LONDON – North Macedonia and Albania face a risk of surging nationalism and unraveling of economic reforms after the EU closed the door to their desire to be a part of a block, the leaders of both countries said for Financial Times.
For Zoran Zaev, EU’s decision could lead to the return of the “bad past” of North Macedonia, while in a separate interview Rama said that Albania is collateral damage to the EU’s partition over enlargement policy.
According to Financial Times, the leaders stressed that the EU’s failure to proceed with both countries’ accession process will destabilise the region, in a geopolitical sense, where the influence of other countries, as Russia and China, is growing.

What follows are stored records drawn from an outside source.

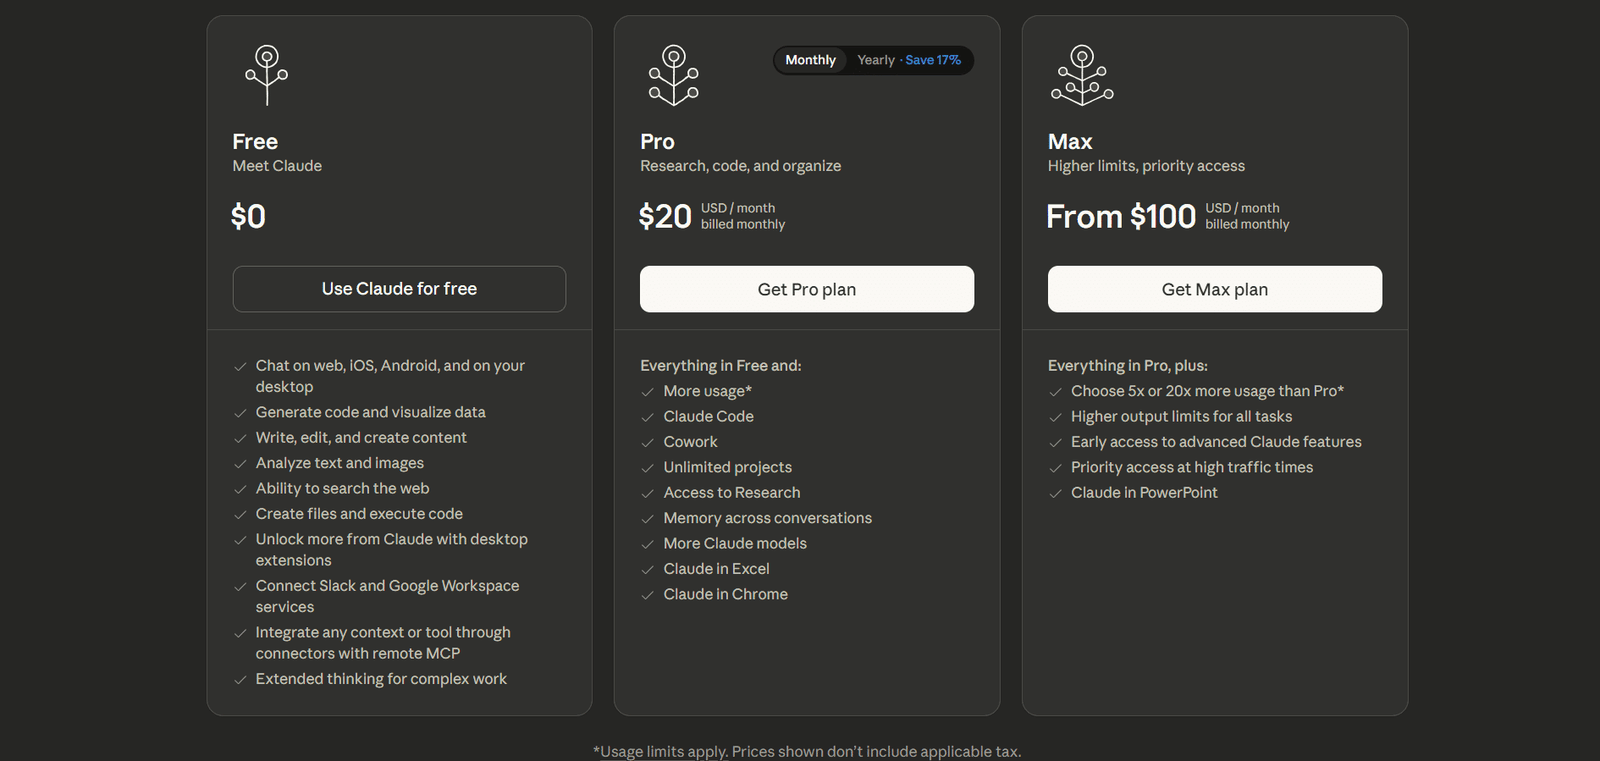Switch billing to Monthly

[x=810, y=60]
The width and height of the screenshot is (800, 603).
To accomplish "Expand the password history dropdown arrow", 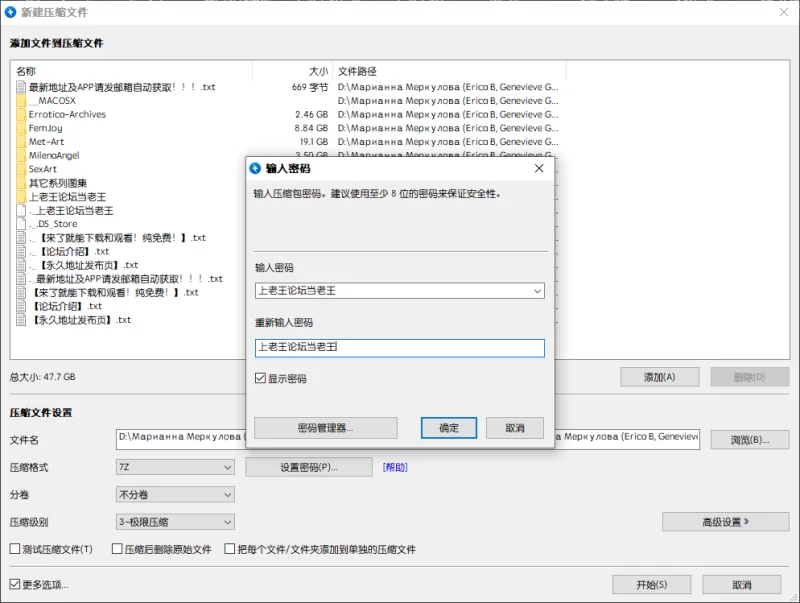I will point(537,291).
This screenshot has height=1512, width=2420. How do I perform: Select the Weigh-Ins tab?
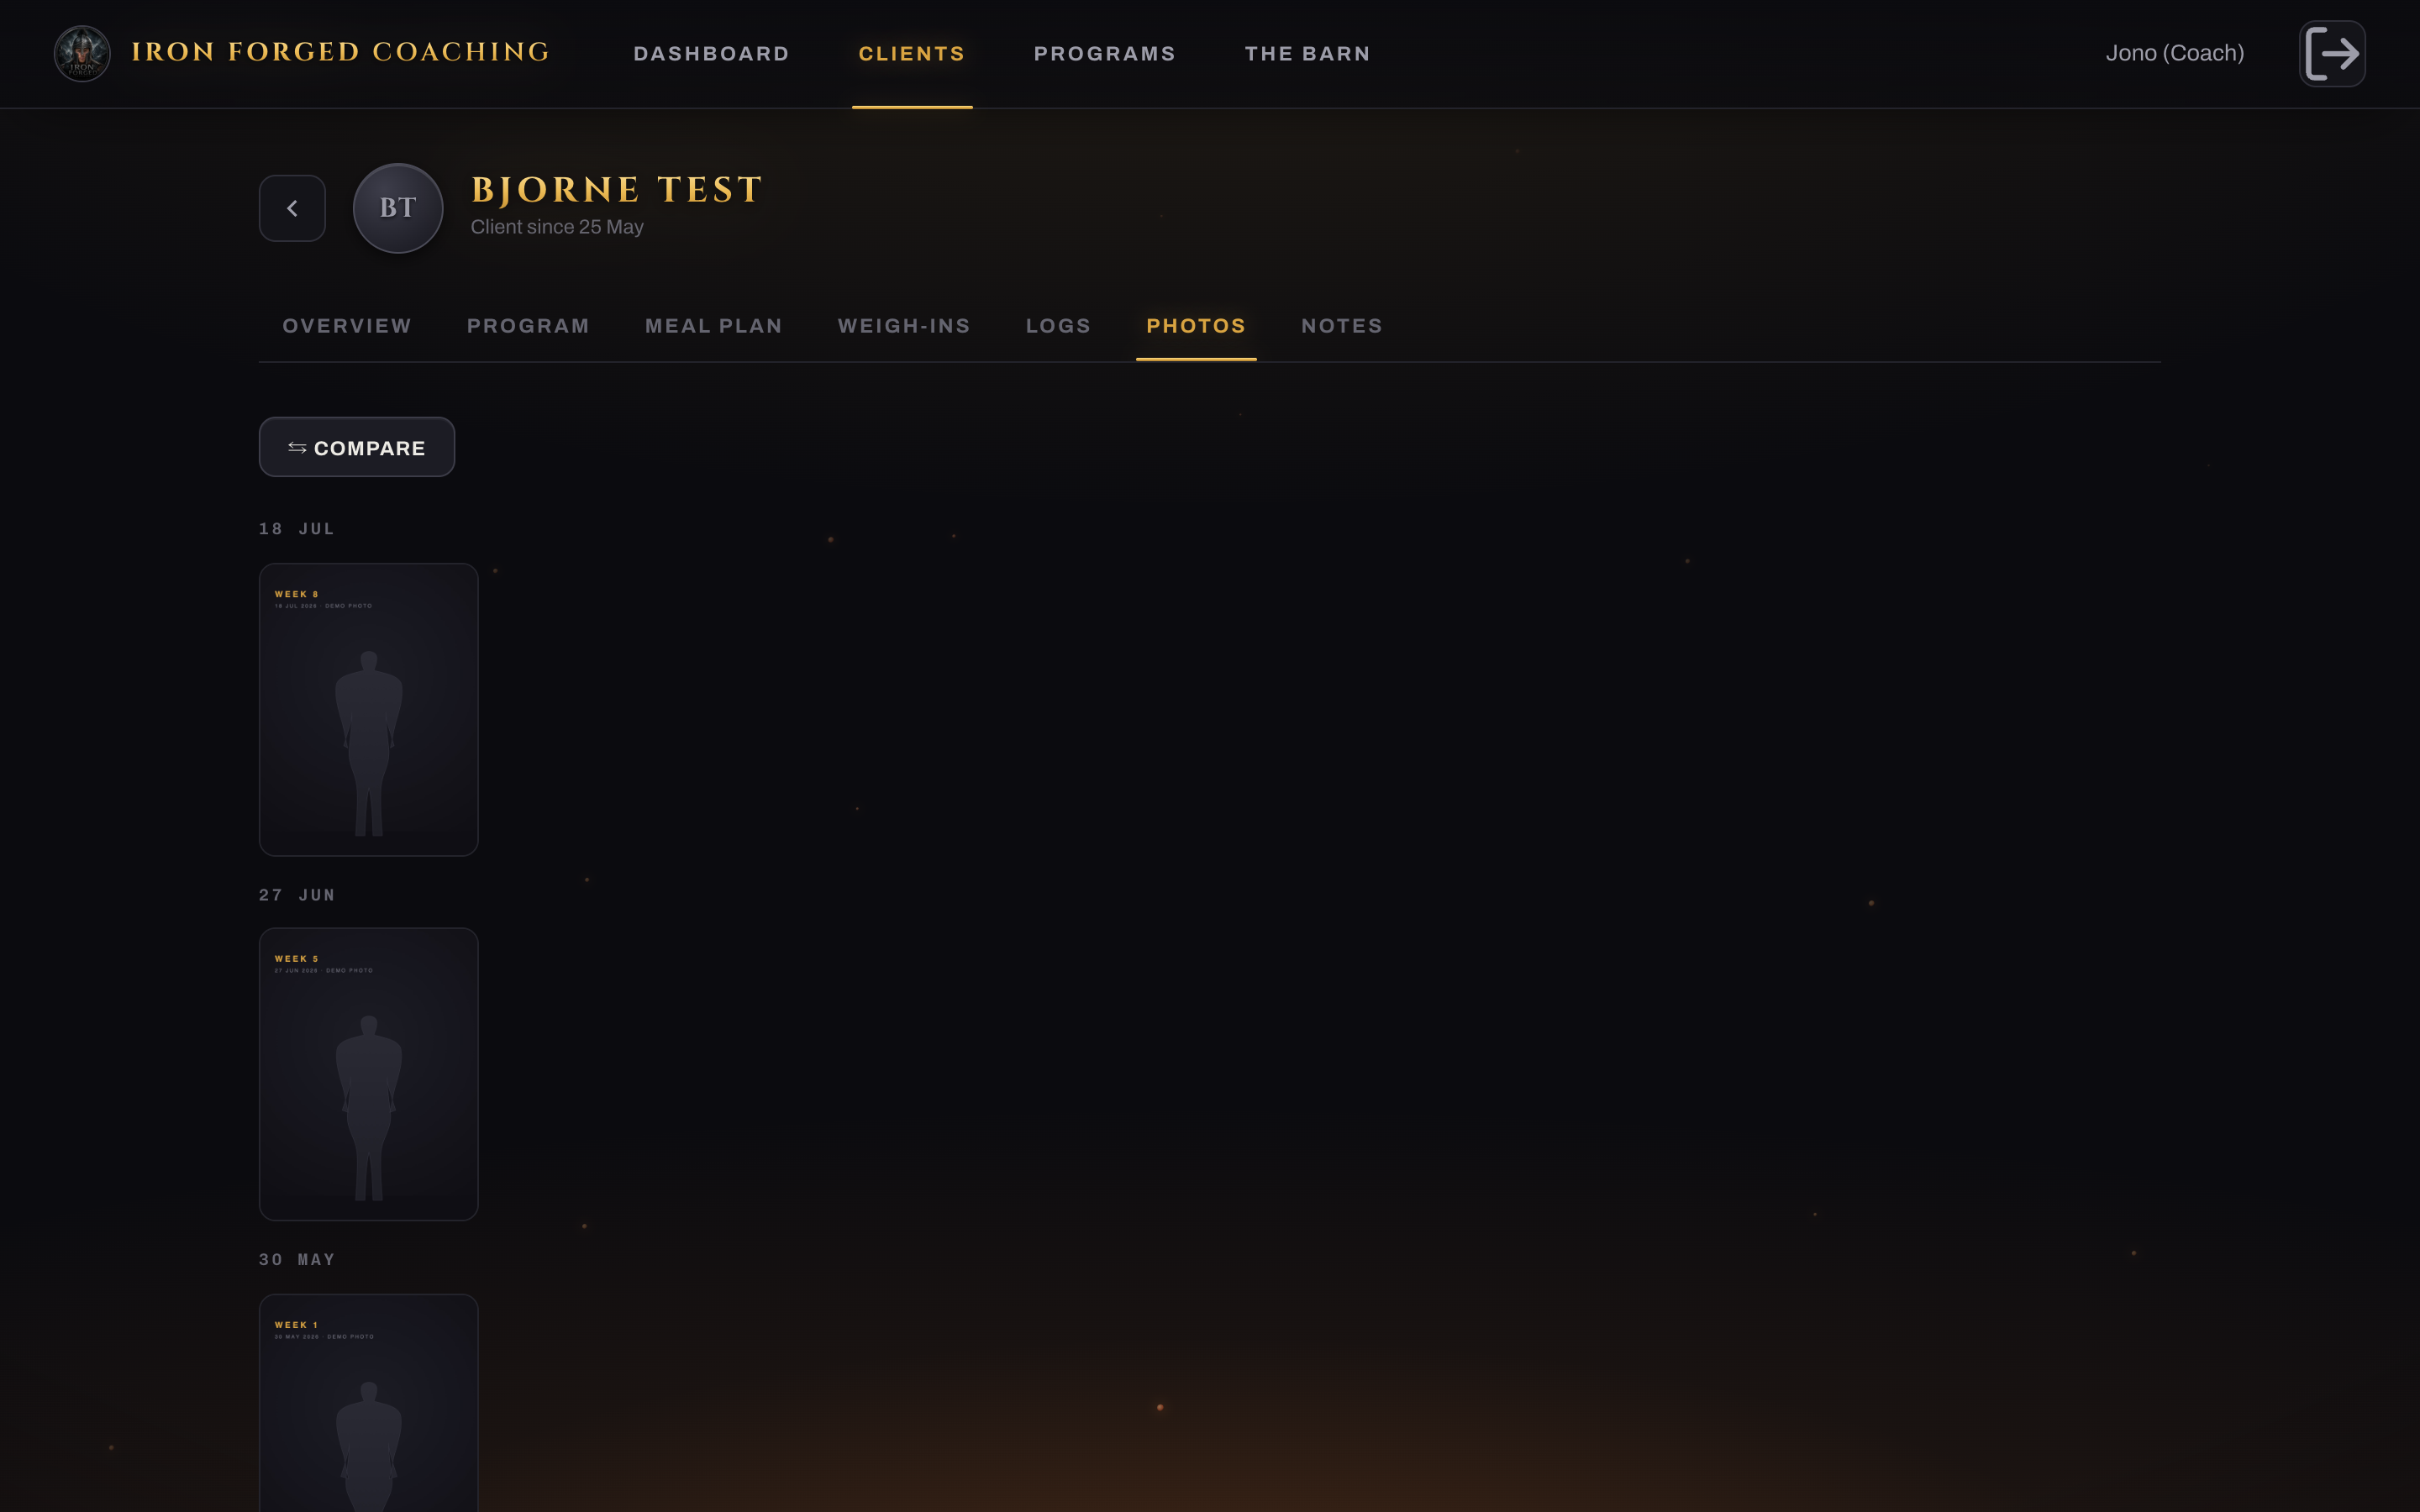coord(904,326)
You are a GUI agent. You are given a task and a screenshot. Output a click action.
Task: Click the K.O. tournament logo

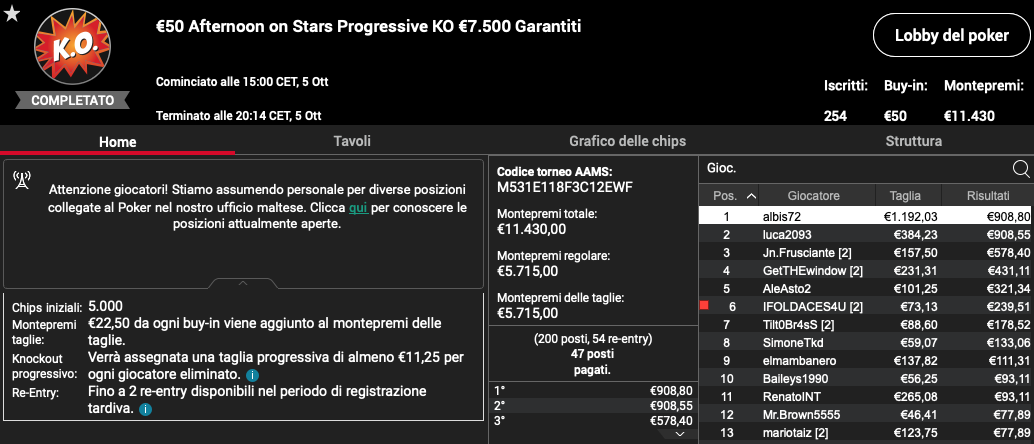point(73,46)
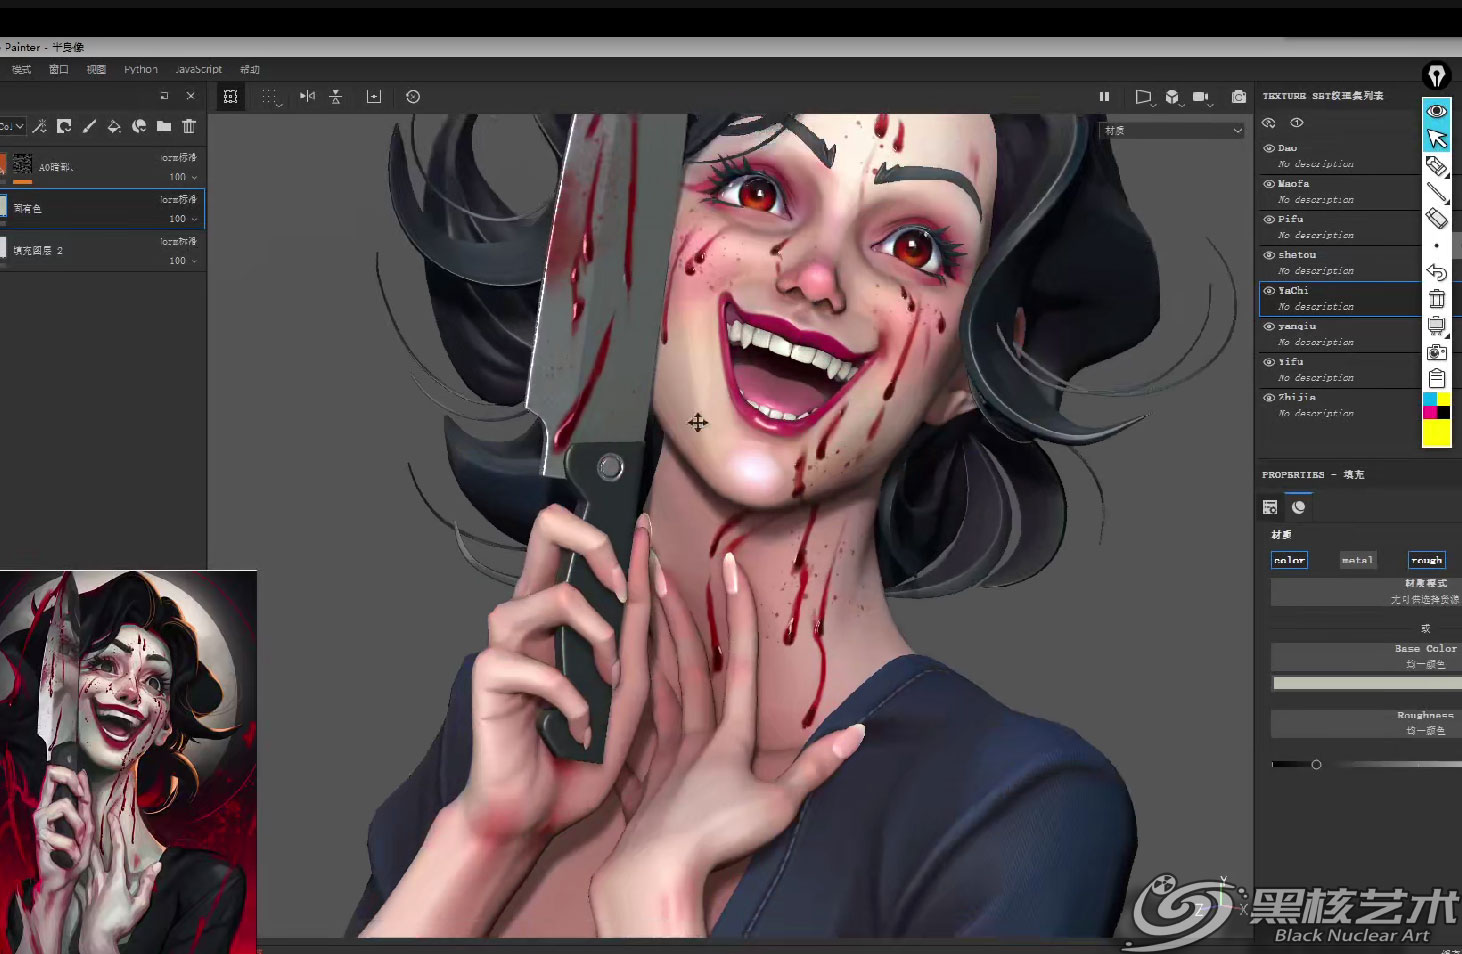Toggle visibility of the Pifu texture set
Image resolution: width=1462 pixels, height=954 pixels.
click(1269, 219)
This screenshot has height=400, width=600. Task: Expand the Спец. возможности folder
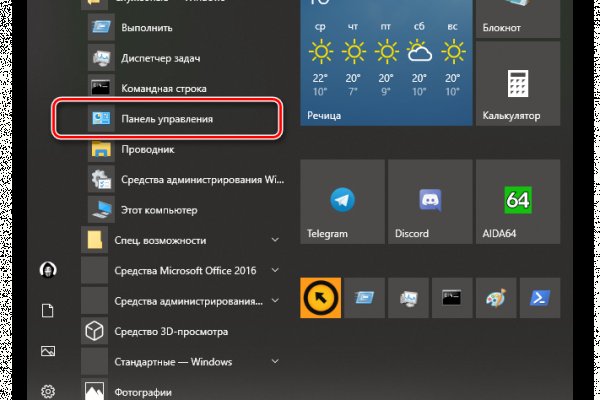pyautogui.click(x=180, y=240)
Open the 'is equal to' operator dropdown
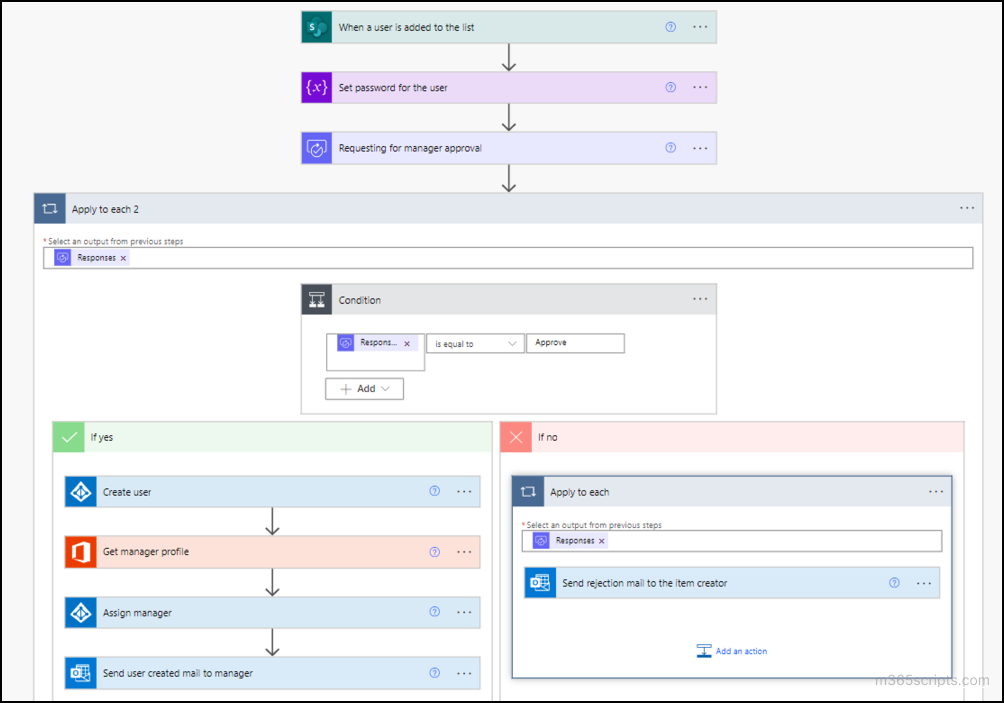 [475, 344]
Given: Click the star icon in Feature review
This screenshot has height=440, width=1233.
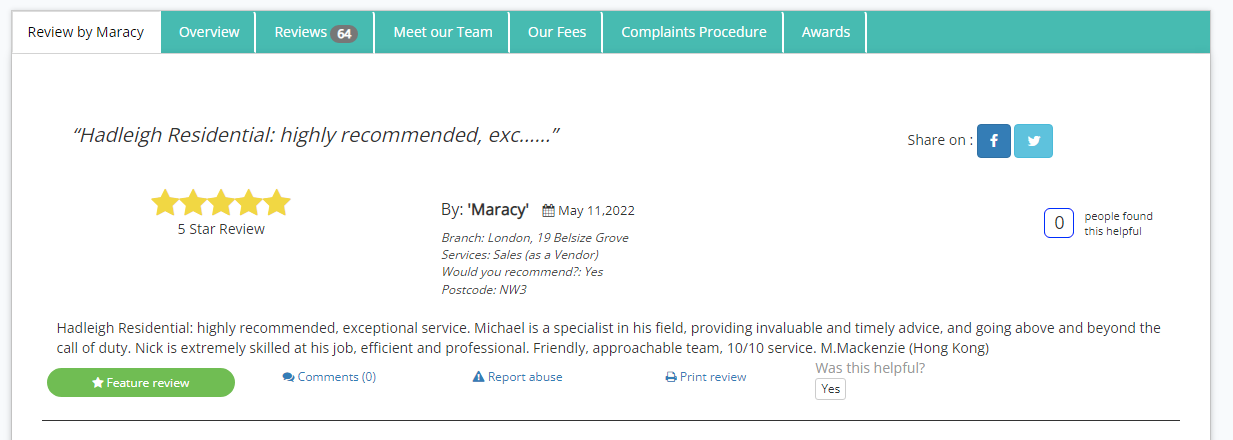Looking at the screenshot, I should pos(98,383).
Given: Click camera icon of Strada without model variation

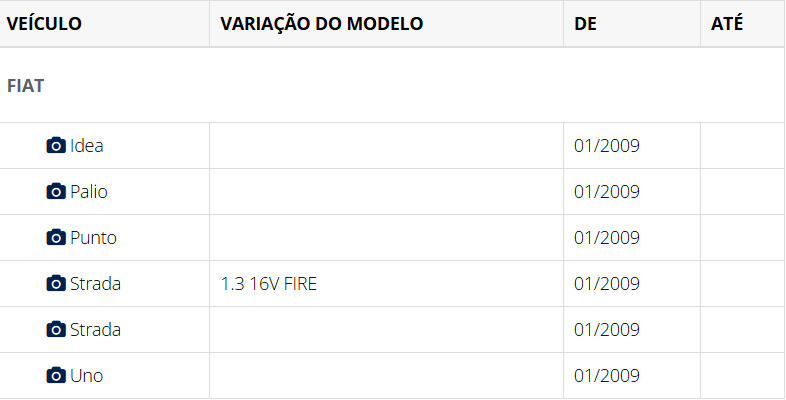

Both sides are dissatisfied because the EU failed to deliver on a promise, after their attempts to fulfill Brussels demands.
“Part of the process is irreversible, but I worry there could be return to the bad past that we had,“ said Zoran Zaev, emphasizing that the issues resolved by the Prespa agreement could be reopened due to nationalist sentiment in this multi-ethnic country.
He explained that, if there is enough nationalist rhetoric, radical actions and speeches in North Macedonia, that will give arguments to Greek politicians to use the same kind of rhetoric, adding that the Prespa Agreement could be jeopardy if his party does not win the early election next year.
Edi Rama assessed that internal EU reform is just a permanent alibi.
„We were cut twice from Europe brutally, once for five centuries under the Ottoman Empire and then for half a century under the most brutal communist regime. No one can live with the idea that there can be a third time, and that this time it can be Europe that cuts us brutally from itself,“ Prime Minister of Albania said.
Europe is in a period in which it will get worse before it will get better and we are just the collateral damage of that, said Rama.